La realtà aumentata vista con gli occhi di chi la fa

Pallavolo e Blade Runner. Difficile pensare abbiano qualcosa in comune. Eppure proprio fra la passione per lo sport e le immagini del futuro si riassume la carriera di Stefano Baldassi. Romano, esperto in psicofisica della visione o, come preferisce lui, “human performance scientist”, Baldassi è a capo dei ricercatori di Meta, azienda della Silicon Valley fra le più promettenti quando si parla di “realtà aumentata”, vale a dire di come potrebbe cambiare il nostro modo di guardare il mondo.

D’accordo, ma la pallavolo?
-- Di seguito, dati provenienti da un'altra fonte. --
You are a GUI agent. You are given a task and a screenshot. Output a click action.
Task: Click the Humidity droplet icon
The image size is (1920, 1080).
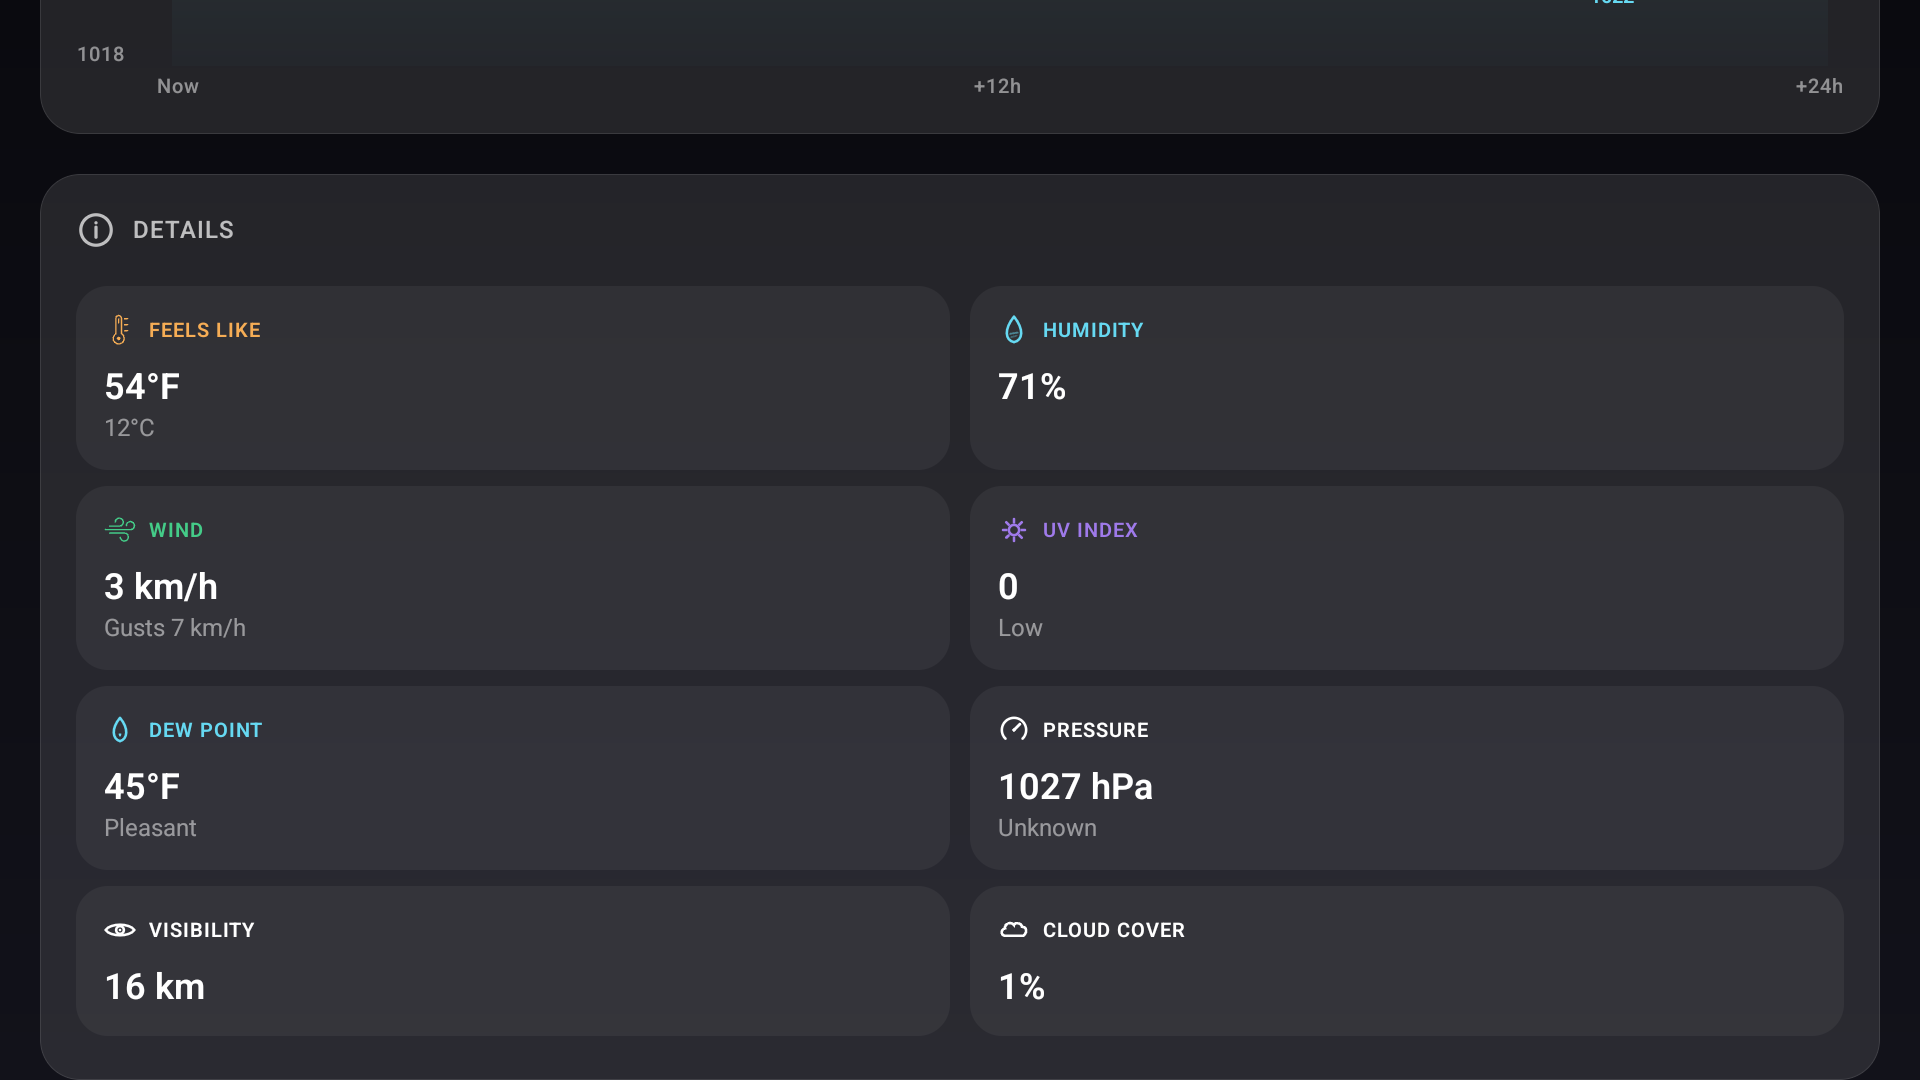point(1013,330)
Meglio fare chiarezza, sebbene il caso imponga di partire dalla fine. In una sequenza fra le più riuscite del recente Blade Runner 2049 di Denis Villeneuve, l’agente K della polizia di Los Angeles, interpretato da Ryan Gosling, conosce una prostituta. Prima che condividano il letto, sul corpo di lei si sovrappone, perfettamente sincronizzata, l’immagine di un’altra donna, la proiezione digitale della persona di cui K è davvero innamorato. Fantascientifico ménage à trois? Forse.

Di certo realtà aumentata, l’arricchimento della percezione umana attraverso informazioni digitali combinate all’ambiente. E con questo interagenti. Detto con più semplicità, un settore che a fronte di un fatturato complessivo di 1,2 miliardi di dollari nel 2016 – di cui almeno la metà mossa dall’applicazione Pokémon GO – secondo le previsioni di Newzoo e SuperData potrebbe valere fra gli 83 e i 94 miliardi nel 2021.